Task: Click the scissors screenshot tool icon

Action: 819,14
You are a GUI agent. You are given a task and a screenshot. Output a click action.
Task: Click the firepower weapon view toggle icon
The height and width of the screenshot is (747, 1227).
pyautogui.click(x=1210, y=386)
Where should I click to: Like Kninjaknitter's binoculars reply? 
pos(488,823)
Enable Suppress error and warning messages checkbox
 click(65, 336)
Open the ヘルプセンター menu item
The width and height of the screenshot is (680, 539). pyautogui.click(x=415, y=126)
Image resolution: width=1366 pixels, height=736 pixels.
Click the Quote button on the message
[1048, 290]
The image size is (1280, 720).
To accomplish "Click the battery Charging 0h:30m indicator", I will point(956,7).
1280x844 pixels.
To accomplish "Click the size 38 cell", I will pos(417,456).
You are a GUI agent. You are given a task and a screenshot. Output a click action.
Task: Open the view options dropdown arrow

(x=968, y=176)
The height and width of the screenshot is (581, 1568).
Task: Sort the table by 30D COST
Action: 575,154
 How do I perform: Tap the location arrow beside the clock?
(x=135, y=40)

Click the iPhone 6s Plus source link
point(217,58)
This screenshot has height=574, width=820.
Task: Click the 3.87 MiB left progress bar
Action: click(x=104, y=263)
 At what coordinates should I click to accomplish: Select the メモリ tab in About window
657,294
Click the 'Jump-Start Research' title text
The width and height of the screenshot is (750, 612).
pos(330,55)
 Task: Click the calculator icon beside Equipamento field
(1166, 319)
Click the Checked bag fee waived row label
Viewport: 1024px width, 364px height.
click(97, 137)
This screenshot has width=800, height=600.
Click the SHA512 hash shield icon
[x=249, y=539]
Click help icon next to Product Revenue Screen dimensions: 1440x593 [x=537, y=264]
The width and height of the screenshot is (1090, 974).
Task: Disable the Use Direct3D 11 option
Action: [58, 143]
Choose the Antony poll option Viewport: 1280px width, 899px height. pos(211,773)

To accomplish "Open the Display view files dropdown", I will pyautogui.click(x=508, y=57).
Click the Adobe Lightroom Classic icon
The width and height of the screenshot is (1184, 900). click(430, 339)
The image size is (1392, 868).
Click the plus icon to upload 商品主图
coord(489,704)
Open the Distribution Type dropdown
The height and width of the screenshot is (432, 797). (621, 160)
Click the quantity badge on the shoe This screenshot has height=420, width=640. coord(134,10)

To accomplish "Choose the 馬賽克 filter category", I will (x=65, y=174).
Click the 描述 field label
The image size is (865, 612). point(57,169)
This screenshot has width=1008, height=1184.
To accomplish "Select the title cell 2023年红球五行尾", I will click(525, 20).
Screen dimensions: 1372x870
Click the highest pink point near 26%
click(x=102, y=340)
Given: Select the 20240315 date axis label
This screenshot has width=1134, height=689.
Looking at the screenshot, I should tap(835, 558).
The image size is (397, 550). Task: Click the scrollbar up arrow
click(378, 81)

+++

Problem description ::
Output the material above, all of it, exactly.

Finished task ::
Task: Click the scissors screenshot tool icon

Action: 819,14
You are a GUI agent. You are given a task and a screenshot. Output a click action.
Task: Click the firepower weapon view toggle icon
The height and width of the screenshot is (747, 1227).
pyautogui.click(x=1210, y=386)
Where should I click to: Like Kninjaknitter's binoculars reply? 
pos(488,823)
Enable Suppress error and warning messages checkbox
 click(65, 336)
Open the ヘルプセンター menu item
The width and height of the screenshot is (680, 539). pyautogui.click(x=415, y=126)
Image resolution: width=1366 pixels, height=736 pixels.
Click the Quote button on the message
[1048, 290]
The image size is (1280, 720).
To accomplish "Click the battery Charging 0h:30m indicator", I will point(956,7).
1280x844 pixels.
To accomplish "Click the size 38 cell", I will pos(417,456).
You are a GUI agent. You are given a task and a screenshot. Output a click action.
Task: Open the view options dropdown arrow

(x=968, y=176)
The height and width of the screenshot is (581, 1568).
Task: Sort the table by 30D COST
Action: 575,154
 How do I perform: Tap the location arrow beside the clock?
(x=135, y=40)

Click the iPhone 6s Plus source link
point(217,58)
This screenshot has height=574, width=820.
Task: Click the 3.87 MiB left progress bar
Action: click(x=104, y=263)
 At what coordinates should I click to accomplish: Select the メモリ tab in About window
657,294
Click the 'Jump-Start Research' title text
The width and height of the screenshot is (750, 612).
pos(330,55)
 Task: Click the calculator icon beside Equipamento field
(1166, 319)
Click the Checked bag fee waived row label
Viewport: 1024px width, 364px height.
click(97, 137)
This screenshot has width=800, height=600.
Click the SHA512 hash shield icon
[x=249, y=539]
Click help icon next to Product Revenue Screen dimensions: 1440x593 [x=537, y=264]
The width and height of the screenshot is (1090, 974).
Task: Disable the Use Direct3D 11 option
Action: [58, 143]
Choose the Antony poll option Viewport: 1280px width, 899px height. pos(211,773)

To accomplish "Open the Display view files dropdown", I will pyautogui.click(x=508, y=57).
Click the Adobe Lightroom Classic icon
The width and height of the screenshot is (1184, 900). click(430, 339)
The image size is (1392, 868).
Click the plus icon to upload 商品主图
coord(489,704)
Open the Distribution Type dropdown
The height and width of the screenshot is (432, 797). (621, 160)
Click the quantity badge on the shoe This screenshot has height=420, width=640. coord(134,10)

To accomplish "Choose the 馬賽克 filter category", I will (x=65, y=174).
Click the 描述 field label
The image size is (865, 612). point(57,169)
This screenshot has width=1008, height=1184.
To accomplish "Select the title cell 2023年红球五行尾", I will click(525, 20).
Screen dimensions: 1372x870
Click the highest pink point near 26%
click(x=102, y=340)
Given: Select the 20240315 date axis label
This screenshot has width=1134, height=689.
Looking at the screenshot, I should tap(835, 558).
The image size is (397, 550). Task: Click the scrollbar up arrow
click(378, 81)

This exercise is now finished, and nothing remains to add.